Class 25
CS 372H
24 April 2012

On the board
------------

1. Last time 

2. Virtual machines overview
    --technologies
    --uses

3. Virtual machines history

4. Discuss VMWare paper

---------------------------------------------------------------------------

1. Last time

    --Determinator: discussion and Chris's presentation

2. Virtual machines overview

    TECHNOLOGIES

    --To "virtualize" means "to lie": the environment where the code is
    actually running is different from what the code seems to expect.
    Some piece of technology is "lying" to the code to fool it. Hence,
    "virtual memory", "virtualize the hardware", "virtualize IO
    devices", etc.

    --Types of virtual machine technologies:

	1. Binary interpretation (example: Bochs)

	2. Virtualization on bare metal (example: VMWare ESX, VMWare
	Workstation). [also requires binary rewriting.]

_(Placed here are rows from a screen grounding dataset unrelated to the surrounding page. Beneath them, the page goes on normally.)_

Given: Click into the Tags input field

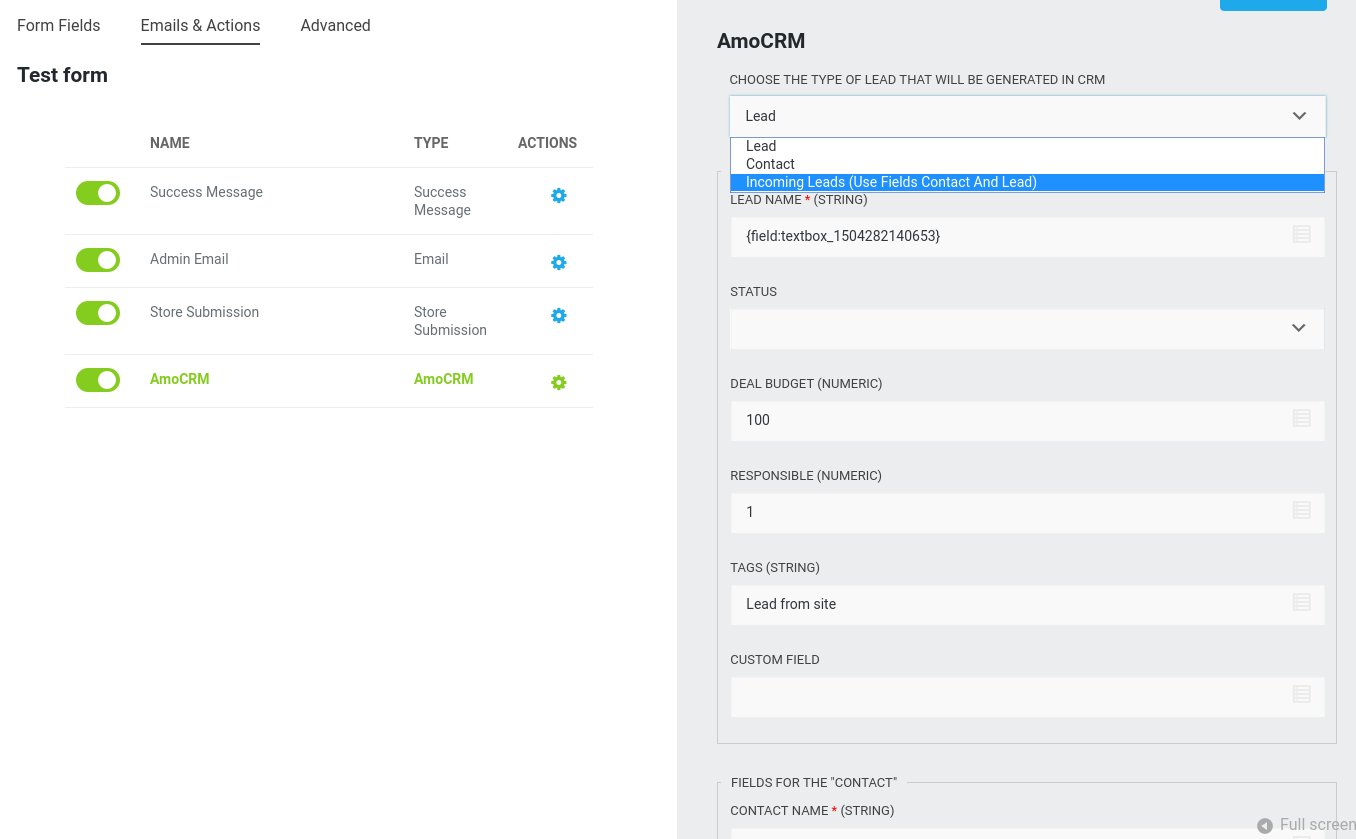Looking at the screenshot, I should (1010, 604).
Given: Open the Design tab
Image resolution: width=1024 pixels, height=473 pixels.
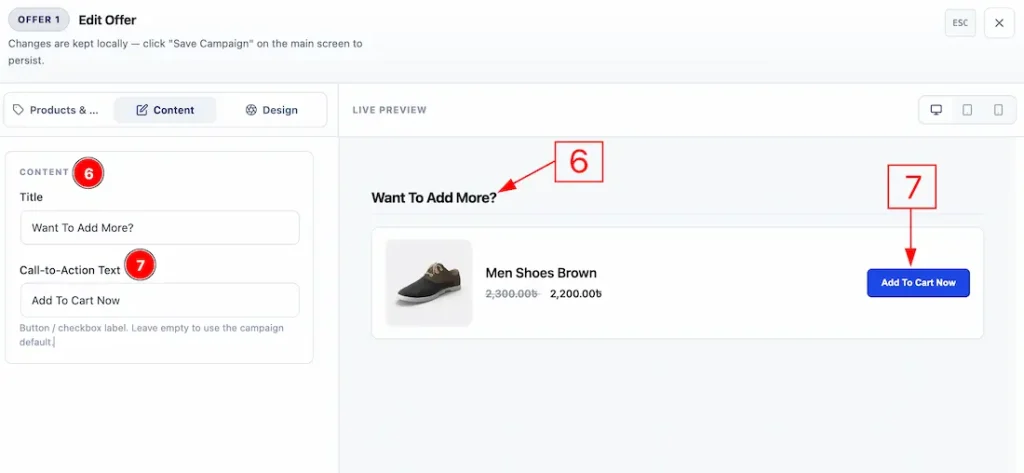Looking at the screenshot, I should tap(272, 110).
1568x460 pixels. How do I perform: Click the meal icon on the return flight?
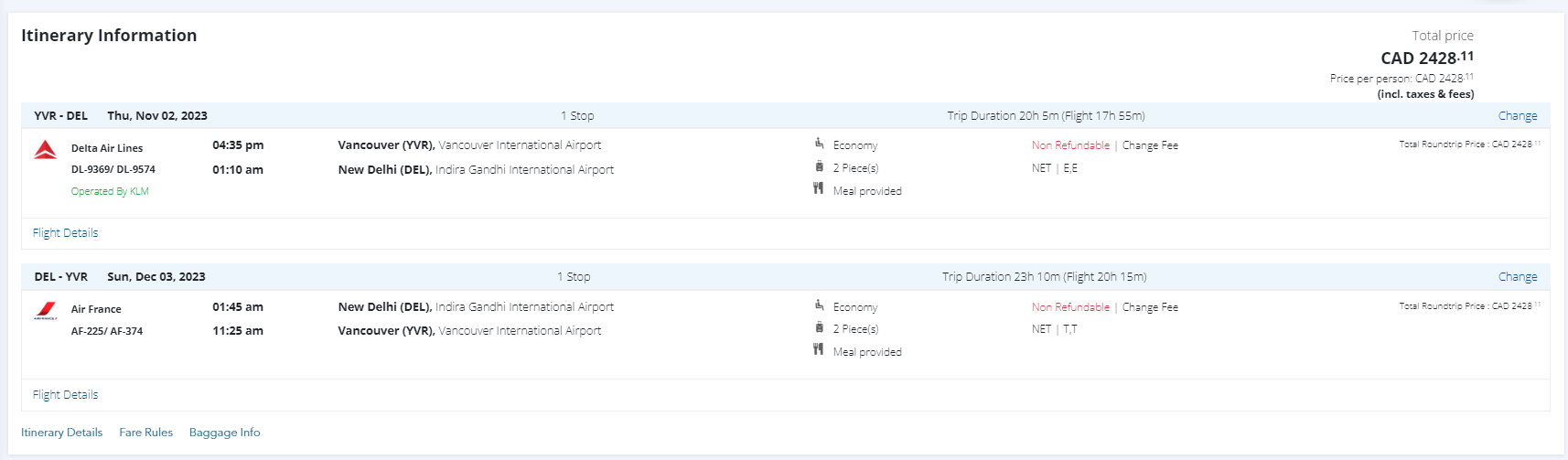point(818,349)
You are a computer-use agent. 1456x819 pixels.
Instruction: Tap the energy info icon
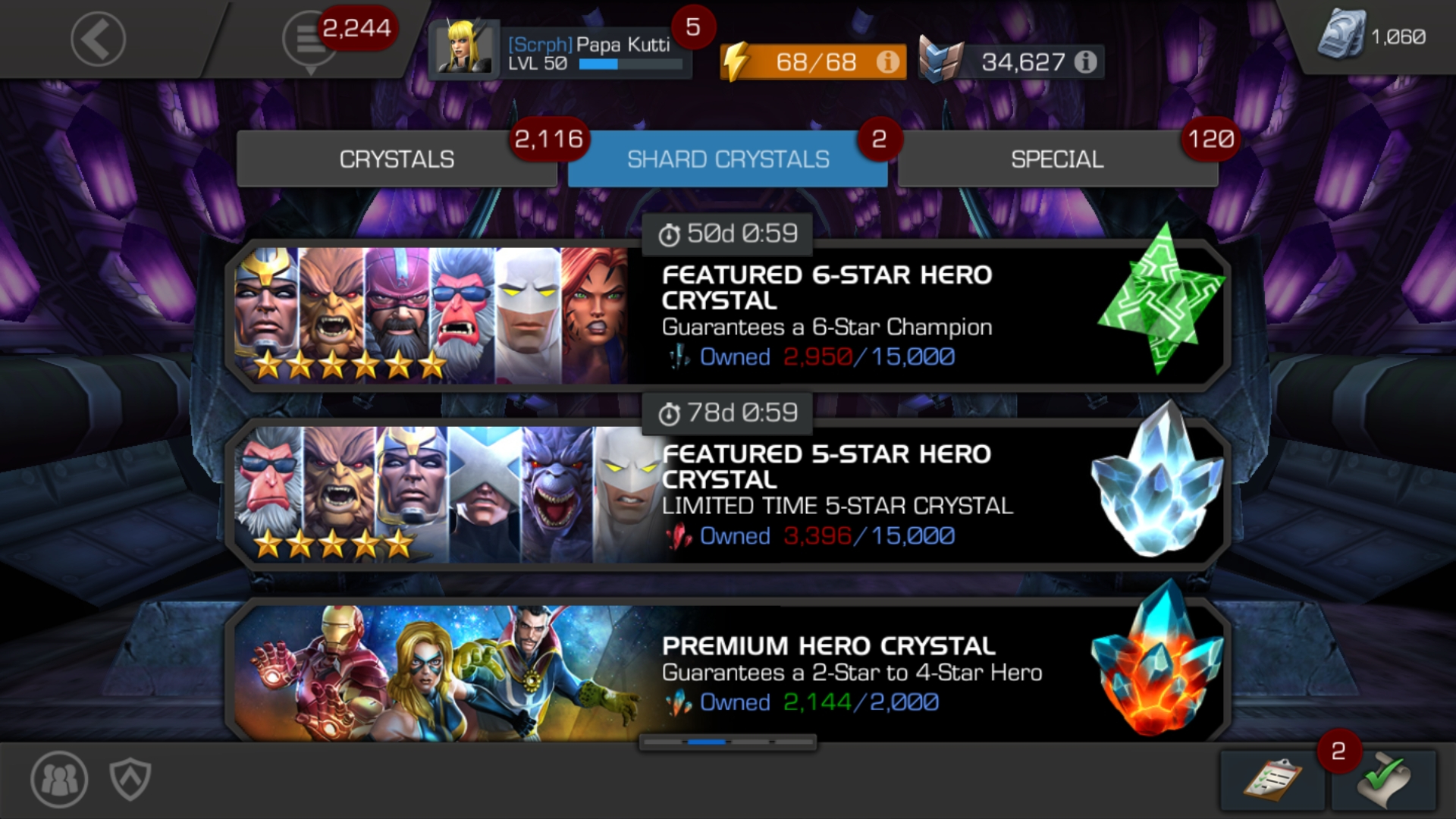tap(887, 61)
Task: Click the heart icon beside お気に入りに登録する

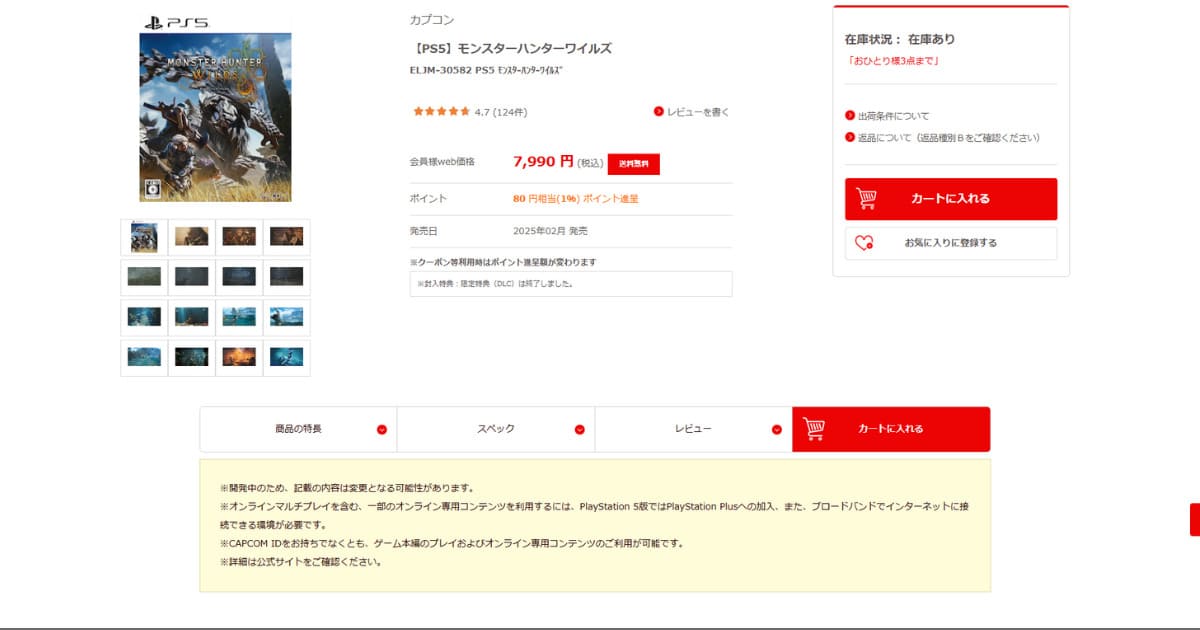Action: click(865, 243)
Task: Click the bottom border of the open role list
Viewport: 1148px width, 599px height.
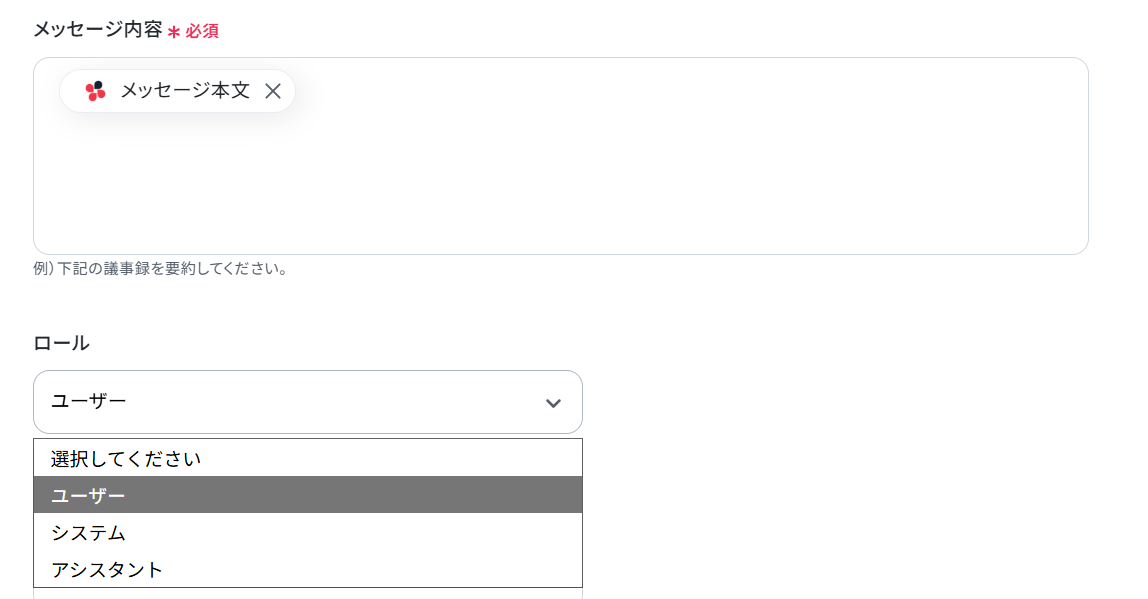Action: pos(308,587)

	    --run the OS and guest together
		draw picture: each OS looks as a separate process.

	    --how to fool kernel into thinking it's the kernel?

	    A. Trap-and-emulate

		--keep "process table" for the virtualized OS:
		    --saved registers
		    --saved privileged registers
		    --saved TLB contents
		
		--basically, just run code. when OS tries to do
		something privileged, trap to hypervisor, which emulates
		the effect on the OS and the virtual registers, jump to
		OS trap vector [so OS thinks it got a trap]

		    example:
		    guest does:
			mov %cr0, %eax
		
		    hyper-visor gets trap.
		    takes its stored version of %cr0
		    overwrites %eax

		    re-starts guest OS


	    --unfortunately, this technique is not sufficient on x86.
	    anyone know why?
	
		1. privileged state is visible. CPL stored in bottom two
		bits of %cs.

		2. some instructions don't cause trap; they mean
		different things in user and kernel space

   
	    --So we need another technique:

		    --translate instructions that mean different things in user
		    and kernel space. POPF (pop flags -- pops top of stack into
		    EFLAGS. in user mode, this thing does something different,
		    namely does not allow user mode to set or clear
		    interrupt-enable bit. thus, if guest kernel now thinks that
		    it's not going to get interrupted, need to actually make
		    sure that guest kernel won't get interrupted).
	    this is:

	    B. trap-and-emulate + binary translation

		--there can be hardware support for technique A, leading to:

	    C. trap-and-emulate using hardware support

    
	3. Paravirtualization + binary rewriting (example: Xen, Disco)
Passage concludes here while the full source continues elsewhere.